Interview via FAX (1992)  
 
Chère Nicoletta,
Je vous remercie vivement pour votre texte orienté vers la spiritualité ? Voici donc mes réponses.
 
 
Question 1 : Choix figuratifs / abstraits  
 
Nicoletta ORLANDI POSTI

En parcourant chronologiquement votre production artistique, on s’aperçoit d’un abandon progressif de l’art figuratif en faveur d’une expression picturale plus abstraite comme acte nécessaire à la synthèse conceptuelle. Ne s’agirait-il pas aussi d’une abstraction spirituelle ?

Micheline LO

Peut-être. Il est difficile de dire à quoi correspond un changement. Je crois parfois que je reviendrai à l’art figuratif.

L’art abstrait ne me paraît pas supérieur.

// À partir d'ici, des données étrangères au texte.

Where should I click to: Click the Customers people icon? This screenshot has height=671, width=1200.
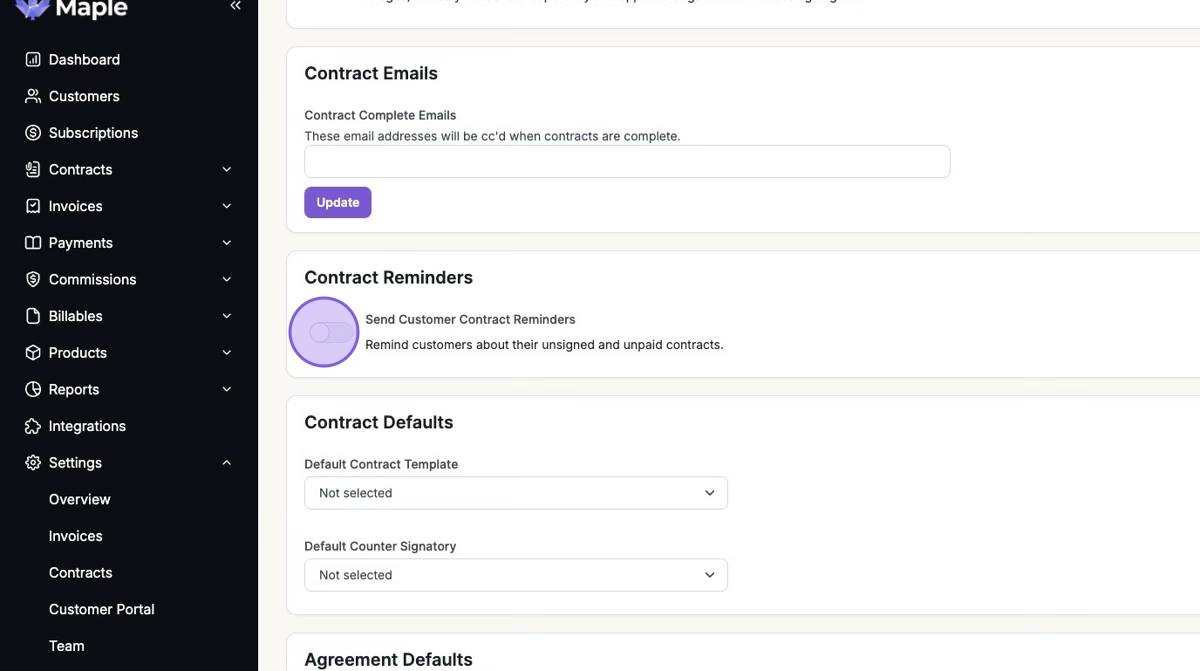[33, 96]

Il y a toujours dans mon travail, même dans les « Chemins des écritures », un appel indirect à la figure pour sa force de surgissement et pour sa présence mystérieuse. Les signes de l’écriture me semblent eux-mêmes figuratifs, dans la mesure où ils désignent et évoque autre chose que leur propre arabesque. Ce sont des messagers, même si leur message reste indéchiffrable.
 
 
Question 2 : Musicalité des peintures  
 
Nicoletta ORLANDI POSTI

Dans la série « Chemins des écritures » j’ai été fascinée par le « son » que chaque couleur, à côté d’une autre émet. Une symphonie de notes pas seulement chromatiques, mais aussi et surtout musicales. S’agit-il de la même recherche de symbiose entre optique et sonorité qui a aussi profondément marqué l’art de KANDINSKY ?

Micheline LO

Cette question me touche beaucoup. En peignant, je ne pense jamais à d’éventuelles correspondances entre sons et couleurs, à la manière de KANDISKY. Cependant, si mes toiles ont un effet musical, je ressens cela comme un accomplissement heureux.

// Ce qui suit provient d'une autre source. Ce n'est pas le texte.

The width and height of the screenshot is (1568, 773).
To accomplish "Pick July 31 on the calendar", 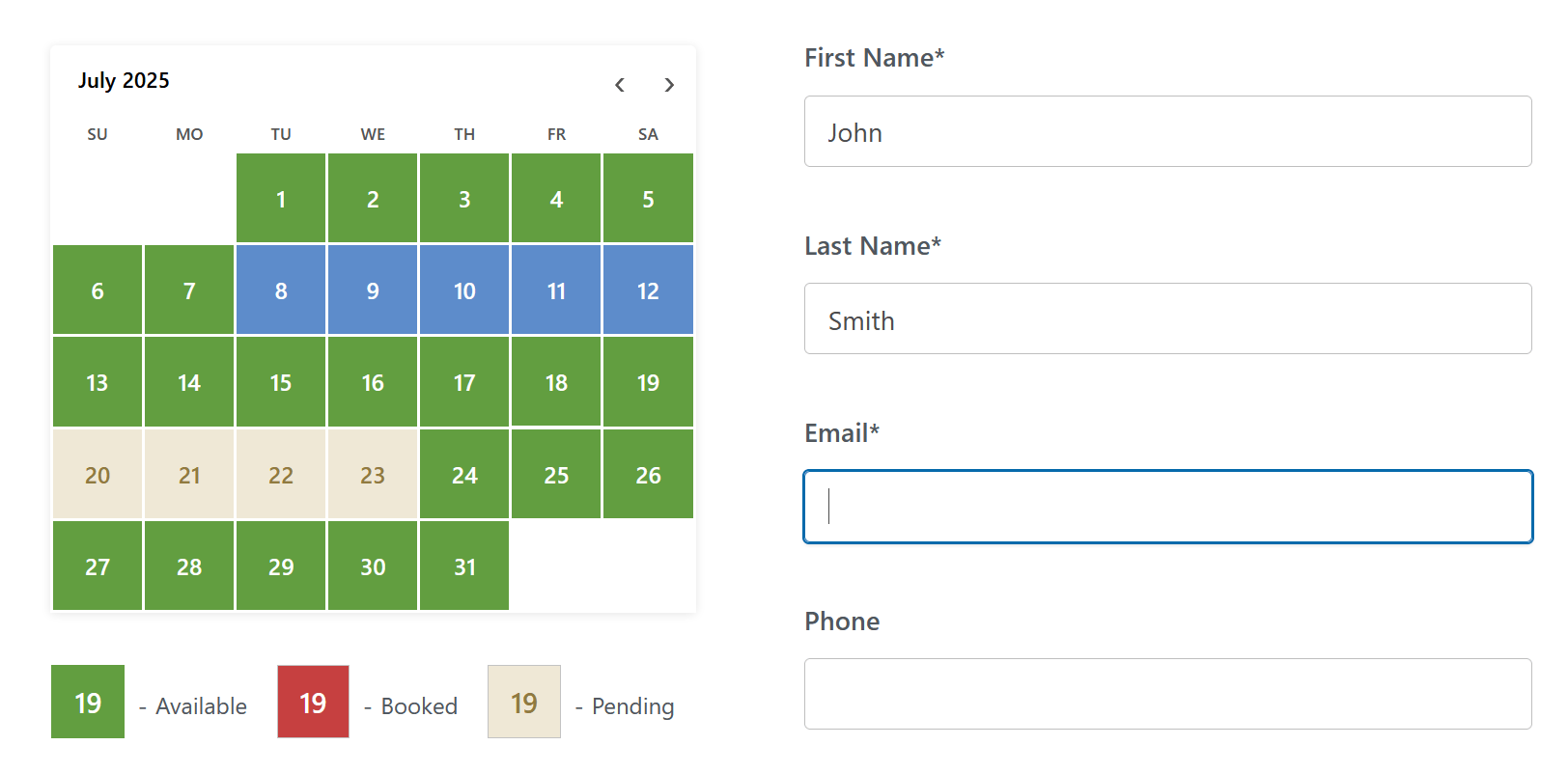I will pos(464,566).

J’aime en effet qu’une toile échappe à ses contours, qu’elle envahisse l’espace et le spectateur.
 
 
Question 3 : Peintres préférés  
 
Nicoletta ORLANDI POSTI

Toujours à propos de Maîtres. En parlant de vos peintres préférés, vous avez mentionné Piero della FRANCESCA, Mark ROTHKO et VELASQUEZ. Pouvez-vous expliquer comment ces protagonistes de l’histoire de l’art, apparemment si loin l’un de l’autre et de vous, inspire votre œuvre ?

Micheline LO

Ce qui me frappe le plus chez Piero della FRANCESCA, c’est un état paradoxal de la solidité. La construction est précise, découpée, et cependant les plans déboîtent et créent une sorte de vertige. Prenons la « Flagellation » d’Urbino. Un homme debout à l’avant porte un chapeau noir, de la même couleur que le fond de la scène. Cela chasse le chapeau vers l’arrière, tout en le maintenant sur la tête de son porteur. Il y a là une déstabilisation d’autant plus déroutante que la scène est très construite. Ce qui pour moi l’apparente à l’Op Art et au surréalisme.

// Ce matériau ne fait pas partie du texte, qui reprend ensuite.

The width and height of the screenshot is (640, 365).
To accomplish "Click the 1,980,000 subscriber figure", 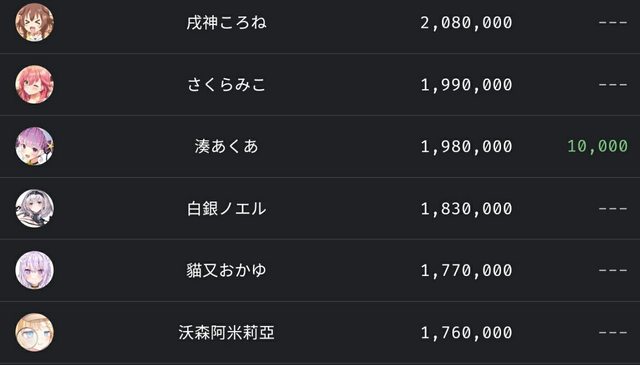I will click(x=466, y=147).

Chez ROTHKO de même, la peinture est voisine de la géométrie : on y trouve rien de plus que trois grands rectangles de couleur reposant à l’horizontale, l’un au-dessus de l’autre. Et cependant ils provoquent une incertitude . La couleur unique de chacun a une animation interne qui élargit et approfondit les rectangles jusqu’à ce qu’ils paraissent immenses et vaporeux, infinis.

Chez VELASQUEZ, il y a aussi une immobilité trompeuse. Les personnages posent, mais les coups de pinceau duveteux voyagent à grande allure.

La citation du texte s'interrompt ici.